The most damaging cuts in the 2012 defense budget may be among the hardest to detect. Tucked away in the Army and Marine Corps personnel accounts will be reductions in recruiting and retention spending that reflect the first, thin edge of the force cuts that won’t be fully implemented for a couple of years. But by then the die will have been cast, not only for America’s land forces but also for our presence in Iraq, Afghanistan and whatever other future conflict will — inevitably, whether we admit it or not — require boots on the ground.

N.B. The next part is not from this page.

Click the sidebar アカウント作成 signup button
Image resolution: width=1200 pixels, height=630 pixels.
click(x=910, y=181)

The force cuts will take away almost all of the tardy and inadequate increases of the late Bush years; with the Iraq “surge” of 2007 came the belated recognition that the size of the Army and Marine Corps could not sustain the effort needed. Despite painful lessons to the contrary, our nation is on the cusp of a thank-God-that’s-over moment — just as the Greater Middle East, the theater where land forces have proved so essential, appears to be on the verge of the kind of democratic revolution for which so many soldiers and Marines have fought and died over the past generation.

When Defense Secretary Robert Gates addressed cadets at West Point on Friday, he told them, “When it comes to predicting the nature and location of our next military engagements, since Vietnam, our record is perfect: We have never once gotten it right.” The cuts in the fiscal 2012 defense budget are a bet that our withdrawal plans for Iraq and Afghanistan will go as planned for the next three years and that nothing new will come up. In other words, our record of perfection will remain intact.

FRANK NEWPORT

President, American Association for Public Opinion Research

The House-passed budget proposal includes $150 million in cuts for U.S. Census Bureau operations. These are penny-wise and pound-foolish. The investment the nation makes in gathering and publishing information about its citizens pays for itself many times over.

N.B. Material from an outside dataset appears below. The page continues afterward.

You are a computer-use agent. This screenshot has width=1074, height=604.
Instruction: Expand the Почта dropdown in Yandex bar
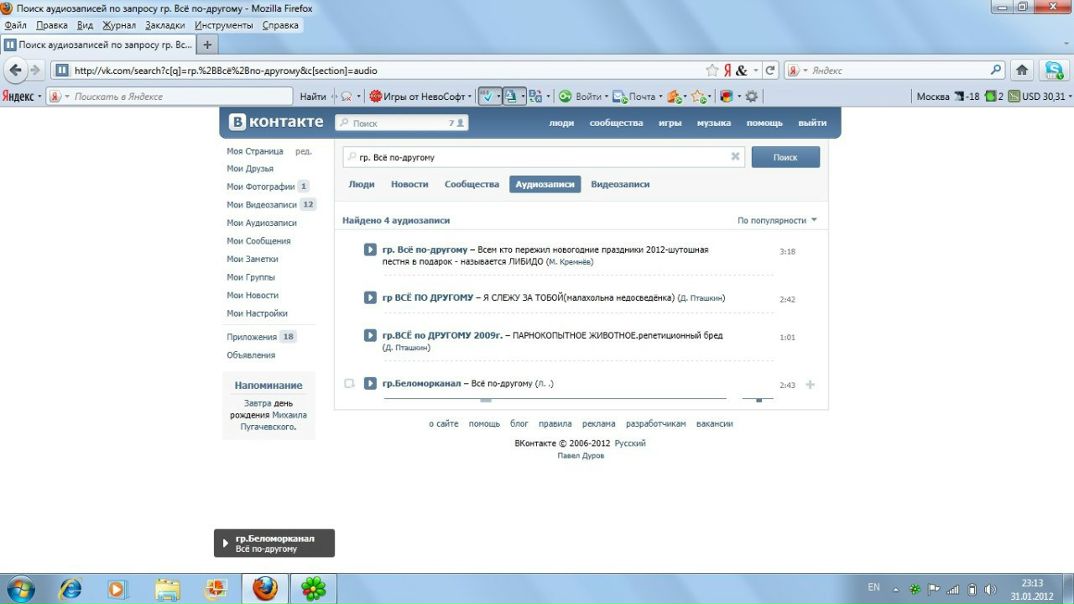[660, 97]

The Census Bureau provides a fundamental service by continually measuring trends and changes in population and businesses — such data are vital to the nation’s industries and to our collective ability to be economically competitive. Accurate census information is useful to entrepreneurs considering investments, businesses’ decisions on locations or labor force, community planning, and more.

More than $400 billion in federal program funding is based on information the Census Bureau has gathered in the years between the decennial censuses. Congressional decisions on policy and legislation often depend directly on information provided by the bureau.

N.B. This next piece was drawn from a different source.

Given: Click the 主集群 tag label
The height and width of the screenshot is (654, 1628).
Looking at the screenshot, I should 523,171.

Our association represents more than 2,000 of the nation’s leading marketing and survey researchers from business, industry, government agencies and the educational system. We understand that the census is the backbone and underlying structure of much of our profession’s work.

The key to economic and business success today is knowledge. Information provided by the Census Bureau is among the nation’s most critical data. The Senate should restore these funds.

Senior vice president, Habitat for Humanity International

Proposed cuts to national service initiatives would eliminate highly valuable and cost-effective investments in underserved communities. These initiatives leverage dollars and manpower and provide jobs and skills development where citizens need it most.

Each year, Corporation for National and Community Service members leverage more than $800 million from businesses, foundations and other non-federal sources. These funds provide critical services such as affordable and sustainable housing for low-income families, youth mentoring, veterans’ services and teachers for urban schools. Nonprofit organizations also match a percentage of government funding.

Three million community volunteers each year are mobilized and managed by CNCS-funded programs nationwide — mentoring, teaching, building and serving their fellow citizens. Without this human capital, significant work in schools, job sites and community centers would go undone. These volunteer networks strengthen the capacity of community organizations and lessen the burden on local government.

Habitat for Humanity and organizations like it across the country would not be able to provide critical services without the leadership and leverage of AmeriCorps members and others. National service is investment in America.